On love for Russia, a broken, humiliated and threatening empire

Vladimir Putin at a military parade in Moscow in a file photo.
24/10/2025
3 min

Imperial-minded societies are stretched thin by geography. And, as was seen after the Treaty of Versailles (1919) with the transformation of Germany into the Nazi monster, it is dangerous to humiliate them. If one of these supposedly humiliated and amputated societies has been living in an eternal Orwellian 1984 for over a century, with total confusion about truth and lies, the danger is immense. We are talking about Russia. The largest country in the world, with the largest atomic arsenal.

Is Europe's fear of Russia reasonable? Does such a desire to buy weapons make sense? Is the threat real? Before answering these questions, it is worth reading I love Russia, a book by Elena Kostyuchenko. There is much published about Anna Politkovskaya and Svetlana Alexievitz, there is great literature on what they call the "Russian soul", there are millions of texts about how Vladimir Putin and the former KGB took over the country defeated in the Cold War, we know everything there is to know about the systematic murder of the regime's opponents. Is more needed?

Yes. The chronicles of Elena Kostyuchenko (38 years old, beaten, detained, poisoned, former editor of the heroic Novaya Gazeta where her idol, the murdered Politkovskaya, also worked) are, in addition to a lesson in journalism and a chilling read, a collection of irrefutable evidence of Russia's moral misguidance. The book literally closes below the imprint on the last page, with a quote from Nobel Prize winner Svetlana Alexievitz: "Suffering is our capital, our natural resource. Not oil or gas, but suffering. It is the only thing we are capable of producing consistently."

Without needing to go back to Tsarist oppression, Russia has been immersed in Orwellian lies for over a century: newspeak, the thought police, the aberration of official truths that contradict the most obvious reality. It is not easy to escape from a system like the Soviet one, and even less so after a defeat at the hands of the enemy empire, the United States.

In his chronicles, Kostyuchenko describes the country's misery beyond the Pushkin Café, the Porsches and other Moscow luxuries: police corruption, industrial pollution, alcoholism (there is illegal vodka distilled from antifreeze), fear and reverence for the State, the savagery (carefully wrapped in falsehood) of the war against Ukraine, the nostalgic memory of the Soviet Union, the almost suicidal vocation of the workers of the Novaya Gazeta (now banned in Russia and published in Latvia).
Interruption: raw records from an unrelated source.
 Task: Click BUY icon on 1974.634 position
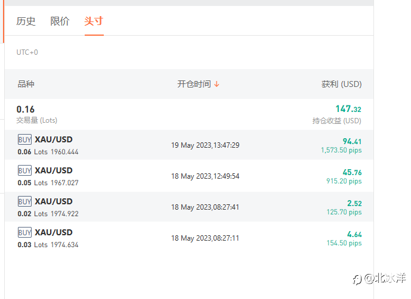click(24, 233)
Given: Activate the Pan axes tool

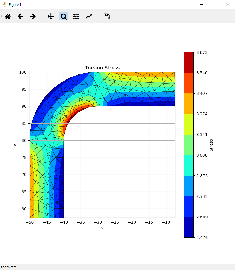Looking at the screenshot, I should point(51,16).
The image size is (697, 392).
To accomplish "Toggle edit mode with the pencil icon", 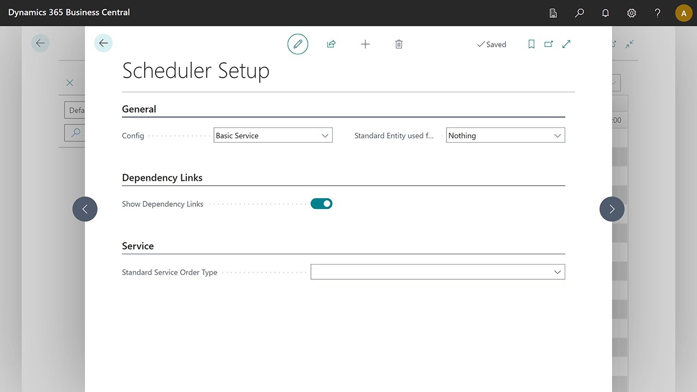I will pos(297,44).
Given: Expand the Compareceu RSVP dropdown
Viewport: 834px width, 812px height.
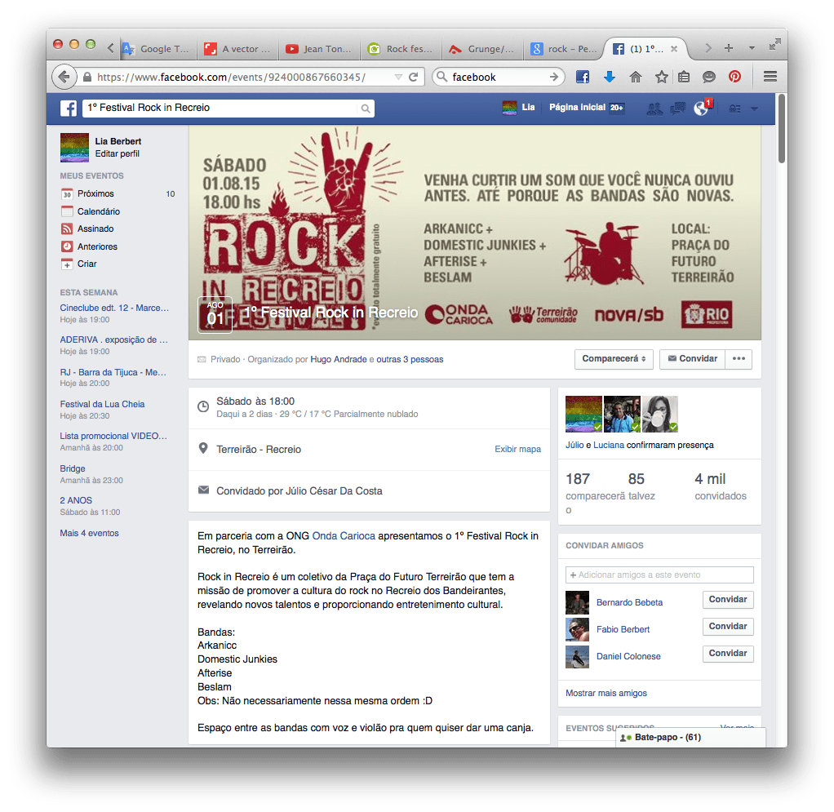Looking at the screenshot, I should (x=614, y=359).
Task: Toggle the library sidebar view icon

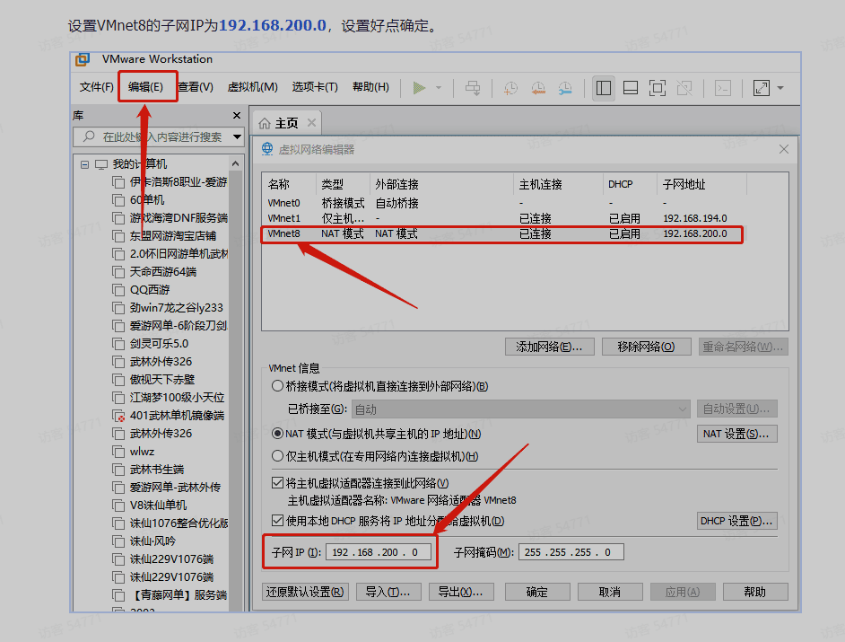Action: [x=604, y=88]
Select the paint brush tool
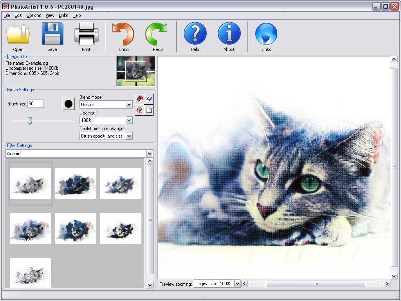 139,99
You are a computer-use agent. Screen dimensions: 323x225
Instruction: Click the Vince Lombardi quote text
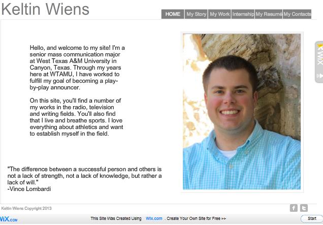click(x=84, y=179)
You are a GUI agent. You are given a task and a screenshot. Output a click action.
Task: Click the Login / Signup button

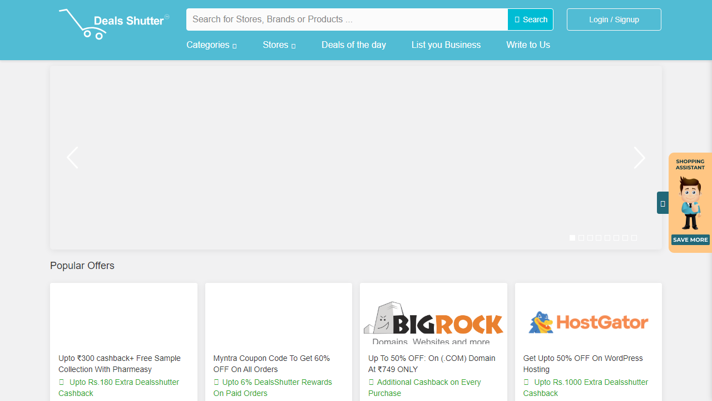pos(614,19)
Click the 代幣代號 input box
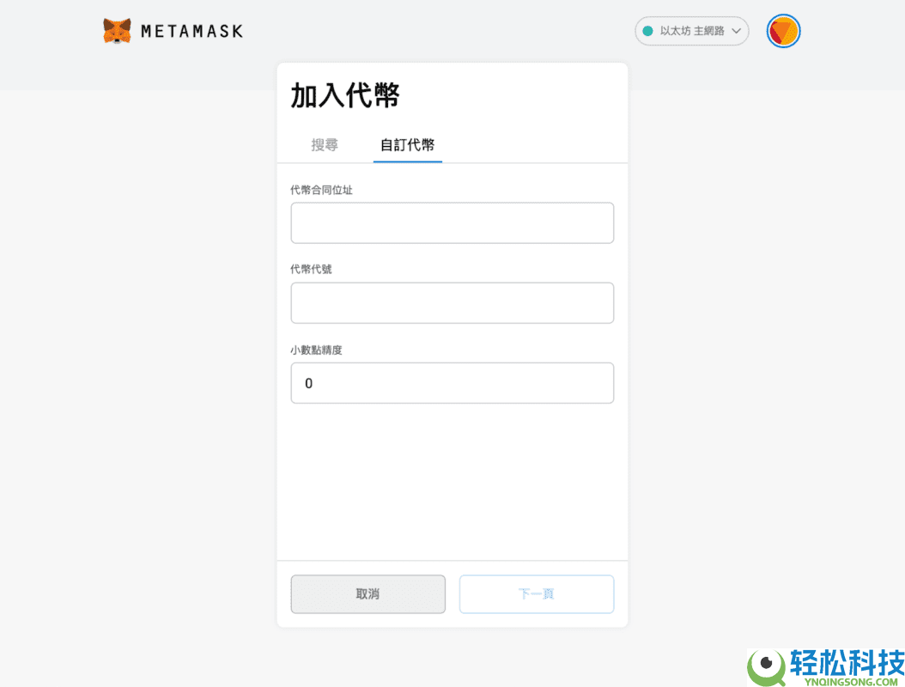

Particularly moving are the passages in which Kostyuchenko speaks about her own family. Her grandmother, a peasant, industrial worker, and beekeeper, saved her entire life to leave a generous inheritance to her granddaughter. "She won't want for anything," she said. "If she wants, she can go live in Moscow." Due to hidden inflation and the fragility of the ruble, when the granddaughter received the money she was able to buy two pairs of socks and two changes of underwear.

Her mother, the first university graduate in the family, worked as a technician in a paint factory until the Soviet collapse and the plundering of the country (by Russians and foreigners) during the Boris Yeltsin era forced her to juggle teaching and cleaning jobs. She had saved up to buy a dacha. It was only enough for a refrigerator.

I'm transcribing a conversation between Elena Kostyuchenko and her mother (whom she clearly adores) after the Maidan revolution in Ukraine (2013): "Thank God you're not in Ukraine. God protected you," the mother says. "What did he protect me from?" "The Nazis. Don't you know it's full of Nazis there? They would have executed you for being Russian." "Don't talk nonsense, Mom." "They hate everything Russian, they prefer to be European. They see us as enemies. This revolution is a betrayal of Russia. Haven't you heard?" "And where did you find out about all this?" "I get my information from TV." "I read my colleagues' reports [from the Novaya Gazeta]. They are Russian and, as far as I know, they haven't been hanged." "Because you work for an anti-Russian newspaper."

Kostyuchenko talks about her mother again: "My travels don't excite her, she's never asked me to bring her anything typical from the places I've been or to show her photos of the trip. She says she's not interested, that I can't imagine what it's like to go wherever you want and feel at home. She's been to Georgia, Ukraine, Latvia, Estonia, Lithuania and Belarus and it was all the same country. It's hard for her to accept that it's not like that anymore."

The author of I love Russia She says that, if she could, she would live in Russia. She's now in exile in Berlin.

Let's return to the original questions. Is the Russian threat real? Yes. Aside from its nuclear arsenal, its army, as demonstrated in Ukraine, is mediocre. But a country whose inhabitants live so humiliated and deceived, under the oppression (many Russians would deny it) of a dictator specialized in manipulating reality, constitutes a danger to Europe and the entire planet.